といつものようににこやかな笑顔を見せてくれた。

「ブライアン、お前も話を聞いているか? サヴァンスタックからマクベスが迎えに来てくれたのだよ」

「えっ? マクベスが? アレクさまのお手紙を見てこちらに着いたのですか?」

「いや、元々私を探しに王都へ向かっていた途中だったようだ。迎えも来たし、シュウの服も完成したから、そろそろ領地へ戻ろうと思っている」

「そうでございますか……アレクさまもお寂しゅうなりますね」

「まぁ仕方がないことだ。悪いが、マクベスと我々の旅の支度を進めてくれ」

「畏まりました。
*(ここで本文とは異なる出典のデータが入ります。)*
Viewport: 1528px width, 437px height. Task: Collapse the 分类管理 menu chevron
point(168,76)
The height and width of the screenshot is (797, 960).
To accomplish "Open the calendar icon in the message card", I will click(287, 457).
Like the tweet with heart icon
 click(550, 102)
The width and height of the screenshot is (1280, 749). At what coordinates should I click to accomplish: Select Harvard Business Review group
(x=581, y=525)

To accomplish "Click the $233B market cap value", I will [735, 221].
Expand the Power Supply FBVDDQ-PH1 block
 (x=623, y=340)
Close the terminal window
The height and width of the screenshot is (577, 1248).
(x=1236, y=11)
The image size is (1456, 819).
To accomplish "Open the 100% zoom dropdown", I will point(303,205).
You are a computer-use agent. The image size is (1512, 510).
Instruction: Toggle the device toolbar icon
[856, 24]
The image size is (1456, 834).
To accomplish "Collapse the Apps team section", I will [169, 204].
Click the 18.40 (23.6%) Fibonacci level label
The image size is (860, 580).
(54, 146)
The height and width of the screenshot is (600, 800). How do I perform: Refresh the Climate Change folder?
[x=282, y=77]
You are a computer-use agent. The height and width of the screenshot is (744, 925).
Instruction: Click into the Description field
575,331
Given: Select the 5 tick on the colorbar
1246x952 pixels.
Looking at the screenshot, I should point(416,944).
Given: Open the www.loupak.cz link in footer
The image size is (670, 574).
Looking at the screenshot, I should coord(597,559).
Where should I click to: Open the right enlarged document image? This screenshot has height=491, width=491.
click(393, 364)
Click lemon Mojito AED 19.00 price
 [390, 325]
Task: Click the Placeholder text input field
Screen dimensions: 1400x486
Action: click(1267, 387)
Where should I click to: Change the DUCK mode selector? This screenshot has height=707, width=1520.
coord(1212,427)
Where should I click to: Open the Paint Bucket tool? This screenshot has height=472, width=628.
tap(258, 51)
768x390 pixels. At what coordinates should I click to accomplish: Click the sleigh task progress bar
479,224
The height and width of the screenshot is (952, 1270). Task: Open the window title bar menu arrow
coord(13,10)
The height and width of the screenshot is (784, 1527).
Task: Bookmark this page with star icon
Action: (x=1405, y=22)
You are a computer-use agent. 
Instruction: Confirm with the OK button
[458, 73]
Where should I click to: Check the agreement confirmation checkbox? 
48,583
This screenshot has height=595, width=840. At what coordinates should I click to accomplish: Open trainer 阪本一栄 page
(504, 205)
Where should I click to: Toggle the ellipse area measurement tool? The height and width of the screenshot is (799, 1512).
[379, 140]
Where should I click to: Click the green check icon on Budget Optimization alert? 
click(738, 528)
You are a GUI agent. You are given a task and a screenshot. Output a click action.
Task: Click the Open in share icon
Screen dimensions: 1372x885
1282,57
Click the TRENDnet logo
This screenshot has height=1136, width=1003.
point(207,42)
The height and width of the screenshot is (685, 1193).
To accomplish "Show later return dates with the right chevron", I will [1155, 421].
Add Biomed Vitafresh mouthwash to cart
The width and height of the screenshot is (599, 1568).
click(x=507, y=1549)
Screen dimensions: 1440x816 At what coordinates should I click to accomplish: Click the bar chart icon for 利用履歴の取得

アレクさまにはいつお伝えに?」

「ああ。今から話に行こうと思っているが、どうだ? 忙しそうか?」

「いえ、ちょうど少し休憩されると仰っておいででしたので、執務室にいらっしゃるかと存じます」

「そうか。ありがとう」

フレッドもきっと寂しいだろうな。
せっかくアレクお兄さまたちとも久しぶりの楽しい時間を過ごしていたんだろうに……。
でも、サヴァンスタックにはフレッドを待ってくれている人がいっぱいいるんだもんね。
その人たちをこれ以上待たせるわけにもいかないしね。

フレッドはアレクお兄さまのいる執務室へ向かう道すがら、

「シュウ。急に出立を決めて悪かった。だが、無理してでも決めないといつまでたっても居心地の良いここから抜け出せなくなりそうでな……」

と申し訳なさそうに言ってきた。

「ううん、フレッドの気持ちよくわかるから気にしないで。でもね、また王都にはいつだって来られるし、きっとサヴァンスタックだってフレッドの居心地の良い場所になると思うよ。だって、ぼくが一緒にいるんだから……。ぼくにとってフレッドのいる場所が一番居心地がいいようにフレッドもそう思ってくれてるでしょう?」

「――っ!! ああ、シュウっ!! そうだな、その通りだ。シュウがいれば何も気にすることはないのだな。よし、帰ろう。我々の故郷、サヴァンスタックに……」

ぼくたちは笑顔で見つめ合い、サヴァンスタックへ帰ることを決めた。